- Document excerpt -
——————————

What's The Ecological Impact of Feeding our Domestic Pets?
I have two beautiful fur babies - schnauzers - that I consider as part of our family. I always had dogs growing up and couldn't imagine not sharing my home with a furry friend. And I'm not the only one; 4.5 million of us in Australia are dog "owners", 2.5 million have cats, in the UK there are 8 million cats and 8 million dogs, and in the US, 40% of households have a dog. In total there are currently around 1 billion pet cats and dogs worldwide, giving love and affection to their owners. And the pet companies are cashing in! In the United States alone, pet care is currently a $50 billion industry! The range of products and services on the market is staggering, as we strive to give our pets the best food and lives. However I have been pondering, what is the environmental impact of feeding the huge and growing quantity of "companion" animals around the world? Do my puppy friends have high "ecological footprint"? I live as a vegan but can my dogs do so healthily as well?
We are feeding our dogs meat, that often comes from factory farms, and this amounts to hundreds of millions of tonnes of meat and grain being raised and grown, requiring vast amounts of energy, much of it drawn from fossil fuels. It is then tinned, packaged and transported to all points of the globe for our furry friends. Brenda and Robert Vales, in their controversial 2009 book "Time to Eat the Dog?" claim a dog's ecological footprint is twice that of the average SUV!
"My 55-pound pit bull, for instance, consumes about 500 pounds of meat a year, half of it lamb. The production of one pound of lamb, says the Environmental Working Group, releases 85 pounds of greenhouse gases into the atmosphere, so just feeding my dog loads our warming planet with more than 21 tons of heat-trapping gases."

——————————

- Work request -
In the pet food article, how does the 2009 book "Time to Eat the Dog?" compare a dog's ecological footprint to that of an SUV? The data after this point is unrelated to the pet food article.

- Available data -
——————————

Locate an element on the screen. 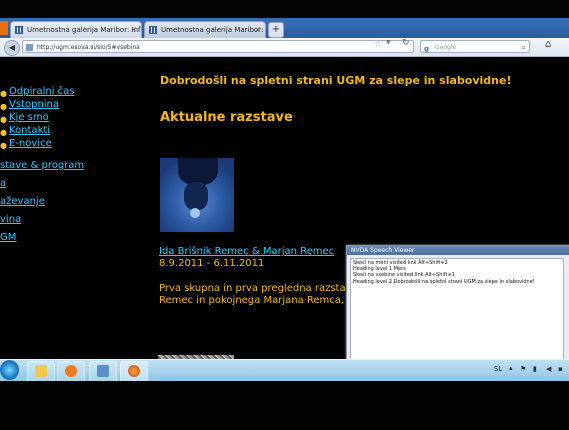 Image resolution: width=569 pixels, height=430 pixels. firefox-menu-button is located at coordinates (4, 28).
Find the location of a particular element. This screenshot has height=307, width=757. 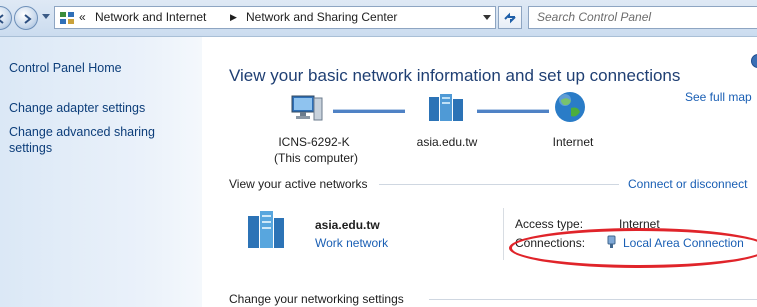

work-network-icon is located at coordinates (266, 230).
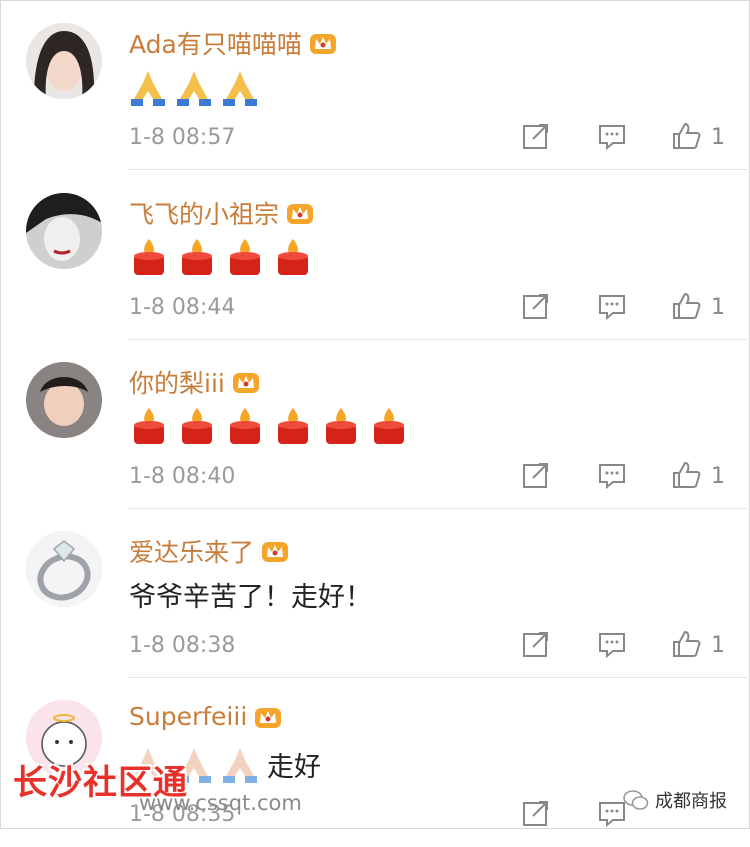  Describe the element at coordinates (182, 138) in the screenshot. I see `timestamp: 1-8 08:57` at that location.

——————————

- Solution -
It claims a dog's ecological footprint is twice that of the average SUV.